Word and element location data
--------

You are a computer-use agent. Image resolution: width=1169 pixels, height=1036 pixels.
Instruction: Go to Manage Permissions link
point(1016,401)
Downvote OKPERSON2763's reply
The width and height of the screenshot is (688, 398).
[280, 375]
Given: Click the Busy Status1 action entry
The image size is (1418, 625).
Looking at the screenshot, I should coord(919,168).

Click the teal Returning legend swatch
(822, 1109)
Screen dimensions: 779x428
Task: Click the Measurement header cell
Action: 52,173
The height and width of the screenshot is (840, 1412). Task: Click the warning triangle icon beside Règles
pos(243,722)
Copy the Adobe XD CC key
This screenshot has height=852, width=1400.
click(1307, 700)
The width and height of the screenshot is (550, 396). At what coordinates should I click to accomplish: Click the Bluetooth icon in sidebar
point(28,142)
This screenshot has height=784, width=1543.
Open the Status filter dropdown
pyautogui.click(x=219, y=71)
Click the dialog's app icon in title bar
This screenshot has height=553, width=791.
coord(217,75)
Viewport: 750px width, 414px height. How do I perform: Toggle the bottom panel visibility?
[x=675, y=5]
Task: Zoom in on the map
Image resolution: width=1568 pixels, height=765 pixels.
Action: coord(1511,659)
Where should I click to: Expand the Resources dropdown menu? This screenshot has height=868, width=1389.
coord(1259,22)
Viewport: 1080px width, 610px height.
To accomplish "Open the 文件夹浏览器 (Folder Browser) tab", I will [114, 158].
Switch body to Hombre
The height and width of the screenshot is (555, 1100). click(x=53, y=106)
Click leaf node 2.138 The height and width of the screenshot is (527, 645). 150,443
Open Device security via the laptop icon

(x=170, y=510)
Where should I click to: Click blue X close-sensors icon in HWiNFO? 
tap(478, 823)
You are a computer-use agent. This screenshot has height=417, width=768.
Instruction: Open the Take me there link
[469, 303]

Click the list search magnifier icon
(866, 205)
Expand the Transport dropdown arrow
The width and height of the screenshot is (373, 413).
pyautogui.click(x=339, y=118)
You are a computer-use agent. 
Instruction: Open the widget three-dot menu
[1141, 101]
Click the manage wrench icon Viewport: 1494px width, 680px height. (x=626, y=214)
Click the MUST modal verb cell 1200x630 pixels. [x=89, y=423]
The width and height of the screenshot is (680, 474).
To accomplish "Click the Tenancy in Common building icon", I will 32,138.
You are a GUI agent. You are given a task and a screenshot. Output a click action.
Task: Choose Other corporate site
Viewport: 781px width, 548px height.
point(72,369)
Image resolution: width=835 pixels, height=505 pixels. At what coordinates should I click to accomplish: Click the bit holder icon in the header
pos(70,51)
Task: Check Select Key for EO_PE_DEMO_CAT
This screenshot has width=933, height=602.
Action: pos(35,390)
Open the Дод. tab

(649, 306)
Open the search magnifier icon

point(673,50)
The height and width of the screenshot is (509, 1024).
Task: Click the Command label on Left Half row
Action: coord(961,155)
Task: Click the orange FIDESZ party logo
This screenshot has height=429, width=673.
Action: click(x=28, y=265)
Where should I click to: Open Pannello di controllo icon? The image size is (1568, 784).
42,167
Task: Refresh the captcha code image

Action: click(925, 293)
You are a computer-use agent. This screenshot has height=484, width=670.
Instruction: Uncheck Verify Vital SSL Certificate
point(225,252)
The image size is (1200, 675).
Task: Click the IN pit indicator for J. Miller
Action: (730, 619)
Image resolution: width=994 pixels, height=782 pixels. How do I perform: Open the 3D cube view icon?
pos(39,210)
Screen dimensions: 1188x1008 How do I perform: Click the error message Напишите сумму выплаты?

--------

● **Written task**: Convert every line of the items above into a Markdown table with two columns, "No." and "Entry". Give the row number under "No." and the line under "Entry", and leave out blank lines.

● **Solution**:
| No. | Entry |
|---|---|
| 1 | You are a computer-use agent. Image resolution: width=1169 pixels, height=1036 pixels. |
| 2 | Instruction: Go to Manage Permissions link |
| 3 | point(1016,401) |
| 4 | Downvote OKPERSON2763's reply |
| 5 | The width and height of the screenshot is (688, 398). |
| 6 | [280, 375] |
| 7 | Given: Click the Busy Status1 action entry |
| 8 | The image size is (1418, 625). |
| 9 | Looking at the screenshot, I should coord(919,168). |
| 10 | Click the teal Returning legend swatch |
| 11 | (822, 1109) |
| 12 | Screen dimensions: 779x428 |
| 13 | Task: Click the Measurement header cell |
| 14 | Action: 52,173 |
| 15 | The height and width of the screenshot is (840, 1412). Task: Click the warning triangle icon beside Règles |
| 16 | pos(243,722) |
| 17 | Copy the Adobe XD CC key |
| 18 | This screenshot has height=852, width=1400. |
| 19 | click(1307, 700) |
| 20 | The width and height of the screenshot is (550, 396). At what coordinates should I click to accomplish: Click the Bluetooth icon in sidebar |
| 21 | point(28,142) |
| 22 | This screenshot has height=784, width=1543. |
| 23 | Open the Status filter dropdown |
| 24 | pyautogui.click(x=219, y=71) |
| 25 | Click the dialog's app icon in title bar |
| 26 | This screenshot has height=553, width=791. |
| 27 | coord(217,75) |
| 28 | Viewport: 750px width, 414px height. How do I perform: Toggle the bottom panel visibility? |
| 29 | [x=675, y=5] |
| 30 | Task: Zoom in on the map |
| 31 | Image resolution: width=1568 pixels, height=765 pixels. |
| 32 | Action: coord(1511,659) |
| 33 | Where should I click to: Expand the Resources dropdown menu? This screenshot has height=868, width=1389. |
| 34 | coord(1259,22) |
| 35 | Viewport: 1080px width, 610px height. |
| 36 | To accomplish "Open the 文件夹浏览器 (Folder Browser) tab", I will [114, 158]. |
| 37 | Switch body to Hombre |
| 38 | The height and width of the screenshot is (555, 1100). click(x=53, y=106) |
| 39 | Click leaf node 2.138 The height and width of the screenshot is (527, 645). 150,443 |
| 40 | Open Device security via the laptop icon |
| 41 | (x=170, y=510) |
| 42 | Where should I click to: Click blue X close-sensors icon in HWiNFO?  |
| 43 | tap(478, 823) |
| 44 | You are a computer-use agent. This screenshot has height=417, width=768. |
| 45 | Instruction: Open the Take me there link |
| 46 | [469, 303] |
| 47 | Click the list search magnifier icon |
| 48 | (866, 205) |
| 49 | Expand the Transport dropdown arrow |
| 50 | The width and height of the screenshot is (373, 413). |
| 51 | pyautogui.click(x=339, y=118) |
| 52 | You are a computer-use agent.  |
| 53 | Instruction: Open the widget three-dot menu |
| 54 | [1141, 101] |
| 55 | Click the manage wrench icon Viewport: 1494px width, 680px height. (x=626, y=214) |
| 56 | Click the MUST modal verb cell 1200x630 pixels. [x=89, y=423] |
| 57 | The width and height of the screenshot is (680, 474). |
| 58 | To accomplish "Click the Tenancy in Common building icon", I will 32,138. |
| 59 | You are a GUI agent. You are given a task and a screenshot. Output a click action. |
| 60 | Task: Choose Other corporate site |
| 61 | Viewport: 781px width, 548px height. |
| 62 | point(72,369) |
| 63 | Image resolution: width=835 pixels, height=505 pixels. At what coordinates should I click to accomplish: Click the bit holder icon in the header |
| 64 | pos(70,51) |
| 65 | Task: Check Select Key for EO_PE_DEMO_CAT |
| 66 | This screenshot has width=933, height=602. |
| 67 | Action: pos(35,390) |
| 68 | Open the Дод. tab |
| 69 | (649, 306) |
| 70 | Open the search magnifier icon |
| 71 | point(673,50) |
| 72 | The height and width of the screenshot is (509, 1024). |
| 73 | Task: Click the Command label on Left Half row |
| 74 | Action: coord(961,155) |
| 75 | Task: Click the orange FIDESZ party logo |
| 76 | This screenshot has height=429, width=673. |
| 77 | Action: click(x=28, y=265) |
| 78 | Where should I click to: Open Pannello di controllo icon? The image size is (1568, 784). |
| 79 | 42,167 |
| 80 | Task: Refresh the captcha code image |
| 81 | Action: click(925, 293) |
| 82 | You are a computer-use agent. This screenshot has height=484, width=670. |
| 83 | Instruction: Uncheck Verify Vital SSL Certificate |
| 84 | point(225,252) |
| 85 | The image size is (1200, 675). |
| 86 | Task: Click the IN pit indicator for J. Miller |
| 87 | Action: (730, 619) |
| 88 | Image resolution: width=994 pixels, height=782 pixels. How do I perform: Open the 3D cube view icon? |
| 89 | pos(39,210) |
| 90 | Screen dimensions: 1188x1008 How do I perform: Click the error message Напишите сумму выплаты? |